EXCERPT PROVIDED:
-*-*-

Game of Thrones, mountains and mythology in scenic Co Down
Travel

Game of Thrones, mountains and mythology in scenic Co Down

WHEN travelling, one of the first places you should look is the visitors’ book.

Whether it’s a museum, art gallery, guest-house or bird-hide, it’s always worth a quick peek in the log book. It’s a sort of analogue Trip Advisor — you can see what previous visitors thought about the place, what they didn’t like, what they might have spotted.

Particularly in former Eastern Bloc countries, such an exercise can provide real insight, as well as being a bit of a hoot. I’ve seen whole pages of visitors’ books filled in by incensed visitors, upset by the version of history which has been portrayed among the exhibitions.

This allows a certain doubt as to the veracity of facts to creep in — and very much encourages you to make your own entry, even if you know little about the history of the place.

But mostly the entries in museum guest books, or bird-hide log books, are good-humoured, sometimes helpful, and often entertaining.

-*-*-

DATASET:
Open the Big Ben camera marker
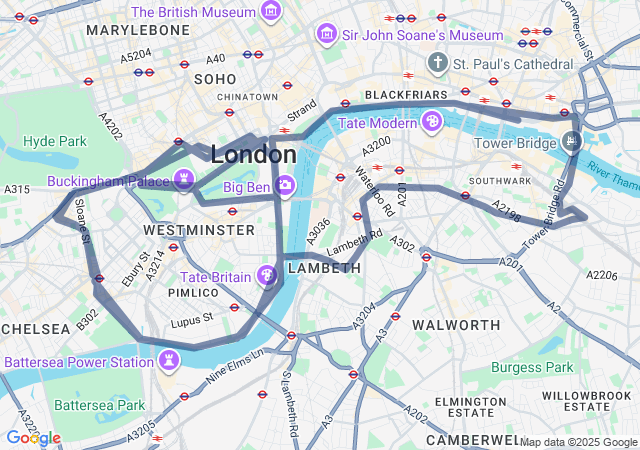640x450 pixels. point(285,186)
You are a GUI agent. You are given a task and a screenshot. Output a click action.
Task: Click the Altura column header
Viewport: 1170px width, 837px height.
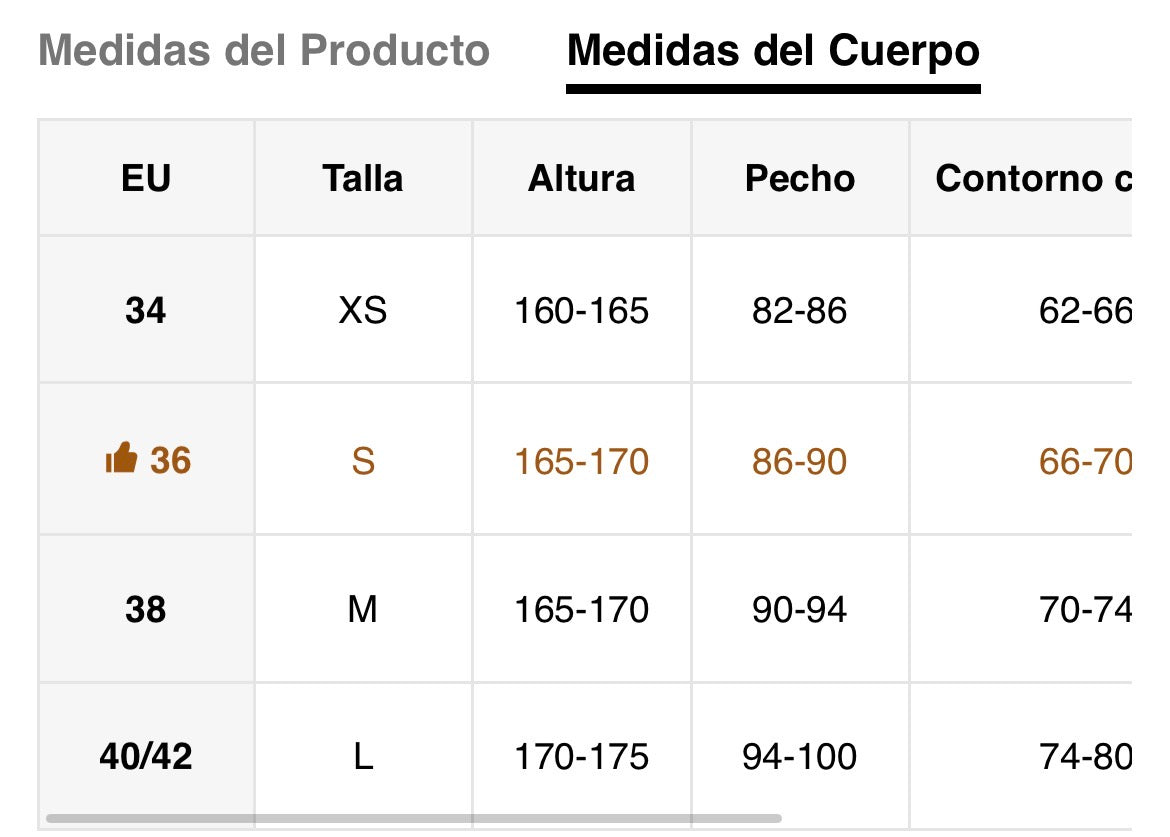coord(581,178)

-*-*-

REQUIREMENTS:
A. From the Co Down travel article, repeat word for word the part that opens with the words containing "WHEN travelling, one" and closes with "among the exhibitions.".
B. The Co Down travel article names several kinds of places where a visitors' book is worth checking. List every one it gives.
C. Resume the Co Down travel article, picking up right after its last sentence.

IN RESPONSE:
A.
WHEN travelling, one of the first places you should look is the visitors’ book.

Whether it’s a museum, art gallery, guest-house or bird-hide, it’s always worth a quick peek in the log book. It’s a sort of analogue Trip Advisor — you can see what previous visitors thought about the place, what they didn’t like, what they might have spotted.

Particularly in former Eastern Bloc countries, such an exercise can provide real insight, as well as being a bit of a hoot. I’ve seen whole pages of visitors’ books filled in by incensed visitors, upset by the version of history which has been portrayed among the exhibitions.

B. museum, art gallery, guest-house, bird-hide

C.
I stayed at a loch side cottage on the shores of Loch Ness recently. The owners were silly enough to provide a spotter’s book. They couldn’t really have expected anything else: in amongst all the black-tailed godwits and red shrikes was a small entry.

“Loch Ness Monster. Definite spot.” Further on down the page, just after an entry confirmed a white throated diver was at large, Shergar had also been spotted.

game of thrones-n Parts of Game of Thrones were filmed in Tollymore Country Park

The next day was no less fruitful. At 11am the spotter had seen Lord Lucan skulking in the garden behind a tree.

My Loch Ness spotter could have had a ball in Co. Down. The logbook at the Tollymore Forest Park visitors’ centre could be equally impressive.

Now, this is an area of avian A-listers, so entries that include nuthatches, red grouse, dipper, snow bunting, Irish jay — even the odd ring ousel — are par for the course.

But in amongst the entries of Carolina wood duck (a pair, by the lake) and a grey heron heading upriver our Loch Ness eagle-eyed  scout might have added  “Owl and a pussycat” (Edward Lear was a regular visitor here).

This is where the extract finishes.